AuAll: What is one thing you wish you’d known before you began work on this project?
IW: Hard to answer. Maybe how slowly the process of contacting and educating authors would be? People are busy. Older folks prefer paper to electronic communication. Few people, even authors, understand how copyright and the publishing industry work. But patience pays off, and the results were very satisfying.
AuAll: Please tell us about some of the books that are now available. Are there any books in the collection that you are particularly excited to see newly available? Are any of them written in English?
IW: Yes, about a quarter of the books we helped with are in English. And there are some exciting titles with continued value. I could mention Gísli Gunnarsson’s Monopoly Trade and Economic Stagnation, which is an important economic history of Iceland during the seventeenth and eighteenth centuries; Halldór Ármann Sigurðsson’s Verbal Syntax and Case in Icelandic, a book from the 1980s that is much-cited by linguists; and Hildigunnur Ólafsdóttir’s Alcoholics Anonymous in Iceland, which is a fascinating anthropological study of alcohol consumption in the far north. You’ll find all these and more in HathiTrust.
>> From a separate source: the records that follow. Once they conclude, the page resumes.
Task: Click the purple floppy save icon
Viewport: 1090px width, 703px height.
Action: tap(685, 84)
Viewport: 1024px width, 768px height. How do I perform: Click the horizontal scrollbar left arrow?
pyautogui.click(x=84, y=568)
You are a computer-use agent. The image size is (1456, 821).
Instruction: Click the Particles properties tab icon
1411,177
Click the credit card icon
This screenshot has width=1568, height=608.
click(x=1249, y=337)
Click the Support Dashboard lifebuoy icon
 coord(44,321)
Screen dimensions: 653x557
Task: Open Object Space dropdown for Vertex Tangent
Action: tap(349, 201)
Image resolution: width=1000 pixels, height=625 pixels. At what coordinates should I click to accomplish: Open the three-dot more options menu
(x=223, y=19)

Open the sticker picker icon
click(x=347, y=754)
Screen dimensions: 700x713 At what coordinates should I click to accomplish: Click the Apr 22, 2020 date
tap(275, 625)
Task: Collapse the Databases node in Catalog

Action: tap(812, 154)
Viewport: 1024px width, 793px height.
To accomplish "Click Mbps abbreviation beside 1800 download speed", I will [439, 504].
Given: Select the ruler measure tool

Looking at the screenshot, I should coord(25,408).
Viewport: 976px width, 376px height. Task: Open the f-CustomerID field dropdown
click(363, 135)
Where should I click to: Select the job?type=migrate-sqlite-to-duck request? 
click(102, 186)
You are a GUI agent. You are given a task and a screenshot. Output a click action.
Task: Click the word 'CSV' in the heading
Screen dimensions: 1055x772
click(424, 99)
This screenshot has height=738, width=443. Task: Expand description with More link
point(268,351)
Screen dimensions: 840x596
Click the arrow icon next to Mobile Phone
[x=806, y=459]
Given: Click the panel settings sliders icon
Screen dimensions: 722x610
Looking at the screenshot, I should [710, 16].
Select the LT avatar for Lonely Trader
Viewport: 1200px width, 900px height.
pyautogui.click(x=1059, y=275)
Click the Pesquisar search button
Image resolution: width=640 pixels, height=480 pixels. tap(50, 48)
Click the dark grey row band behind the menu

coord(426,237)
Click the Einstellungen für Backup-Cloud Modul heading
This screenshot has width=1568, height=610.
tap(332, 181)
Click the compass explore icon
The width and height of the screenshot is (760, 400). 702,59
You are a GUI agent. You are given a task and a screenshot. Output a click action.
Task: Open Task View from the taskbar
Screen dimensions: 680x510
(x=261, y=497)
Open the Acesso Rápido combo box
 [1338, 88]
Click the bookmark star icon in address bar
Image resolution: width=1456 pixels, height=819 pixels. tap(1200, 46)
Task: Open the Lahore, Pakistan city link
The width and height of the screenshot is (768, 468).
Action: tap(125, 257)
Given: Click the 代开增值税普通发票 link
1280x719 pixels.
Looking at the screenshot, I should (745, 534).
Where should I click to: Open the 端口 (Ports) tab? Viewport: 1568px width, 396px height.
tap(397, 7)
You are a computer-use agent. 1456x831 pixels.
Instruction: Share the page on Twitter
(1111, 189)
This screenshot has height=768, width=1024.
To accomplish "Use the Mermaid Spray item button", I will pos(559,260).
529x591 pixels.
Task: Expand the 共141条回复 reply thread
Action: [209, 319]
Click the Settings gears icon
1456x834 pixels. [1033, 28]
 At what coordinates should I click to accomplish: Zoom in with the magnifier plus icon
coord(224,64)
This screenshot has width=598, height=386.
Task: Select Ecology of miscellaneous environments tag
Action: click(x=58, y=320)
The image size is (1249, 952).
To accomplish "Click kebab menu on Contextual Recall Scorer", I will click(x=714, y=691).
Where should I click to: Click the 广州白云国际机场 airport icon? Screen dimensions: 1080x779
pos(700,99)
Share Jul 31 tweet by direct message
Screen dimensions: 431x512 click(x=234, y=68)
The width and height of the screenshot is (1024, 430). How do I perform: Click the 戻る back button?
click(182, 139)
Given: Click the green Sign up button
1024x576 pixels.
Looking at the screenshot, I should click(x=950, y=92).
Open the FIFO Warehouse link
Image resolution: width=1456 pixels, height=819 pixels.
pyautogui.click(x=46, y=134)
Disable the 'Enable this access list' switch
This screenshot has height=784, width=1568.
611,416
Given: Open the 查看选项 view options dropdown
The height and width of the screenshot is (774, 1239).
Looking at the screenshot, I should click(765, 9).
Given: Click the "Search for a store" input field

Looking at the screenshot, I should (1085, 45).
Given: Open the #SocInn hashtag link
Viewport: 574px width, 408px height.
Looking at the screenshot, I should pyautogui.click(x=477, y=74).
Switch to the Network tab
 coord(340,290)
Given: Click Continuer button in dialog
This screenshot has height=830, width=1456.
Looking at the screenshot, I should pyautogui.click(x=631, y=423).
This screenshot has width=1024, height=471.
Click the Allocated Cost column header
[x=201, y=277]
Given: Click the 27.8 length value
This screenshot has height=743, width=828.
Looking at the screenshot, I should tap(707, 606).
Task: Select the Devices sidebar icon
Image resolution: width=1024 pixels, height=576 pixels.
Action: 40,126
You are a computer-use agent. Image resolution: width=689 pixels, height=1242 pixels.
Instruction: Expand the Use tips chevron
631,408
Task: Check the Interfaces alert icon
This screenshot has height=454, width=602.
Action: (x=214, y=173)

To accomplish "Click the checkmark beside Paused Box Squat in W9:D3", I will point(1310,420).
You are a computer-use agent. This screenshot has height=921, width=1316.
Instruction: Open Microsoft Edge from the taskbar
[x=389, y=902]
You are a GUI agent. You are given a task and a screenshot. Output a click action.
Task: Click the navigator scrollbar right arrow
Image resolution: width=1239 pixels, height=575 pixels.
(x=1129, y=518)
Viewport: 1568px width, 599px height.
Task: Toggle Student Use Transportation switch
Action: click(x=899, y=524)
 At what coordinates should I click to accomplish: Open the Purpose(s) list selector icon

AuAll: What hard-earned advice would you offer to authors looking to open up access to their works?
IW: Do it now. It is much easier for you to open up access to your own work now, in your own lifetime, than it will be for your literary heirs after your death. This is doubly true if you published a co-authored work. Get in touch with the other authors now and decide what you want to do with it. This is your legacy; if you choose to share it, take pride in your generosity.
Also, I have some advice for the minority of scholarly authors who hesitate to open access to their work because, somewhere deep down, they still have a spark of hope that their old work will be “discovered,” get on the best-seller list decades after publication, go viral, and bring them everlasting fame and fortune. And I have the same advice for the ones who say “No, I don’t want to release this for free, because I am going to revise it and submit a second edition to another publisher.” I suggest taking a really hard, realistic look at your own priorities and at a text’s sales prospects. Hope springs eternal, but keep your expectations of the scholarly marketplace reasonable. Competition is stiff, including from an ever-growing number of freely available works.
Ian Watson (www.ianwatson.org) teaches in the media and interaction design programs at the Norwegian University of Science and Technology. He previously lived and taught in Iceland. He also works as a writer and editor for genealogical publishers.